Output the lines below as a numbered list, omitting any blank lines.
=== Given data ===
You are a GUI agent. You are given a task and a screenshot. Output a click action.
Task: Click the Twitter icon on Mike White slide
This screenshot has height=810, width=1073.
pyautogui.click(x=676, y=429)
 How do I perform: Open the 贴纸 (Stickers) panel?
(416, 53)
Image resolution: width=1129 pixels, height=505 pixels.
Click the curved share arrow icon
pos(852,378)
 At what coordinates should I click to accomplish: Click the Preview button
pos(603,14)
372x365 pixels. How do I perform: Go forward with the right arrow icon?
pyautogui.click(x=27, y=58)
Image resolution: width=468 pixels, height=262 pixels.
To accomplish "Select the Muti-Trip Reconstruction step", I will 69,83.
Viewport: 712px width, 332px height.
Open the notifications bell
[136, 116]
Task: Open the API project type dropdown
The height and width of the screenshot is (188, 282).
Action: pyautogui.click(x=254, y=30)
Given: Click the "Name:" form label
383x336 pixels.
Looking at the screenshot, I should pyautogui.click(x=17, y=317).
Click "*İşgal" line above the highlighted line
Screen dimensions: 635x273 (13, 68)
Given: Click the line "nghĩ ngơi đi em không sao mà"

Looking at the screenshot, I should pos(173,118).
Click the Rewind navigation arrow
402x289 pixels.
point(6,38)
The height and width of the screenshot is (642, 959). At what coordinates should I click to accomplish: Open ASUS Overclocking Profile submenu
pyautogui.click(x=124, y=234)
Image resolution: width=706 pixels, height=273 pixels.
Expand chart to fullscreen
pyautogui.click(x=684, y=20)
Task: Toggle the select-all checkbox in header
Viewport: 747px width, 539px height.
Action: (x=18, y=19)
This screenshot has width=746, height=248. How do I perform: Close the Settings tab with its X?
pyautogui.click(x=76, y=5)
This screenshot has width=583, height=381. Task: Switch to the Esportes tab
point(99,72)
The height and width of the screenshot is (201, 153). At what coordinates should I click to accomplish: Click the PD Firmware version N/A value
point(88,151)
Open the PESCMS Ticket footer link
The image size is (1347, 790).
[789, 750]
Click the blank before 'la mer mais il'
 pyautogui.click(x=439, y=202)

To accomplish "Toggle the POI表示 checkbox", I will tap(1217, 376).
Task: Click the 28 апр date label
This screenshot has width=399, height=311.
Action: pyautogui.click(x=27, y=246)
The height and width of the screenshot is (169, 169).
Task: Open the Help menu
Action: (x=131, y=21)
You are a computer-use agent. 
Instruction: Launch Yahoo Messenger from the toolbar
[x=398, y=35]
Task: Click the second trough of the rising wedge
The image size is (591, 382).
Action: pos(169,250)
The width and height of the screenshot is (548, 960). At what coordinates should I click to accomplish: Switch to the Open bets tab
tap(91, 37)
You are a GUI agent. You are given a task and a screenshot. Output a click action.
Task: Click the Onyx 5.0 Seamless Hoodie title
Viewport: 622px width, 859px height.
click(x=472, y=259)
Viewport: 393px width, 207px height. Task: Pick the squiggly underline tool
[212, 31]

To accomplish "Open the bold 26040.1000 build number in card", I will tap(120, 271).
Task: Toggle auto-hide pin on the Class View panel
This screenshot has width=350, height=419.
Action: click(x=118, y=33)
===
* Solution to this problem
1. You are a GUI agent. You are given a task and a screenshot. Output a click action.
2. Task: Click the Twitter icon on Mike White slide
3. This screenshot has height=810, width=1073.
4. pyautogui.click(x=676, y=429)
5.  How do I perform: Open the 贴纸 (Stickers) panel?
6. (416, 53)
7. Image resolution: width=1129 pixels, height=505 pixels.
8. Click the curved share arrow icon
9. pos(852,378)
10.  At what coordinates should I click to accomplish: Click the Preview button
11. pos(603,14)
12. 372x365 pixels. How do I perform: Go forward with the right arrow icon?
13. pyautogui.click(x=27, y=58)
14. Image resolution: width=468 pixels, height=262 pixels.
15. To accomplish "Select the Muti-Trip Reconstruction step", I will 69,83.
16. Viewport: 712px width, 332px height.
17. Open the notifications bell
18. [136, 116]
19. Task: Open the API project type dropdown
20. The height and width of the screenshot is (188, 282).
21. Action: pyautogui.click(x=254, y=30)
22. Given: Click the "Name:" form label
23. 383x336 pixels.
24. Looking at the screenshot, I should pyautogui.click(x=17, y=317).
25. Click "*İşgal" line above the highlighted line
26. Screen dimensions: 635x273 (13, 68)
27. Given: Click the line "nghĩ ngơi đi em không sao mà"
28. Looking at the screenshot, I should pos(173,118).
29. Click the Rewind navigation arrow
30. 402x289 pixels.
31. point(6,38)
32. The height and width of the screenshot is (642, 959). At what coordinates should I click to accomplish: Open ASUS Overclocking Profile submenu
33. pyautogui.click(x=124, y=234)
34. Image resolution: width=706 pixels, height=273 pixels.
35. Expand chart to fullscreen
36. pyautogui.click(x=684, y=20)
37. Task: Toggle the select-all checkbox in header
38. Viewport: 747px width, 539px height.
39. Action: (x=18, y=19)
40. This screenshot has width=746, height=248. How do I perform: Close the Settings tab with its X?
41. pyautogui.click(x=76, y=5)
42. This screenshot has width=583, height=381. Task: Switch to the Esportes tab
43. point(99,72)
44. The height and width of the screenshot is (201, 153). At what coordinates should I click to accomplish: Click the PD Firmware version N/A value
45. point(88,151)
46. Open the PESCMS Ticket footer link
47. The image size is (1347, 790).
48. [789, 750]
49. Click the blank before 'la mer mais il'
50.  pyautogui.click(x=439, y=202)
51. To accomplish "Toggle the POI表示 checkbox", I will tap(1217, 376).
52. Task: Click the 28 апр date label
53. This screenshot has width=399, height=311.
54. Action: pyautogui.click(x=27, y=246)
55. The height and width of the screenshot is (169, 169).
56. Task: Open the Help menu
57. Action: (x=131, y=21)
58. You are a computer-use agent. 
59. Instruction: Launch Yahoo Messenger from the toolbar
60. [x=398, y=35]
61. Task: Click the second trough of the rising wedge
62. The image size is (591, 382).
63. Action: pos(169,250)
64. The width and height of the screenshot is (548, 960). At what coordinates should I click to accomplish: Switch to the Open bets tab
65. tap(91, 37)
66. You are a GUI agent. You are given a task and a screenshot. Output a click action.
67. Task: Click the Onyx 5.0 Seamless Hoodie title
68. Viewport: 622px width, 859px height.
69. click(x=472, y=259)
70. Viewport: 393px width, 207px height. Task: Pick the squiggly underline tool
71. [212, 31]
72. To accomplish "Open the bold 26040.1000 build number in card", I will tap(120, 271).
73. Task: Toggle auto-hide pin on the Class View panel
74. This screenshot has width=350, height=419.
75. Action: click(x=118, y=33)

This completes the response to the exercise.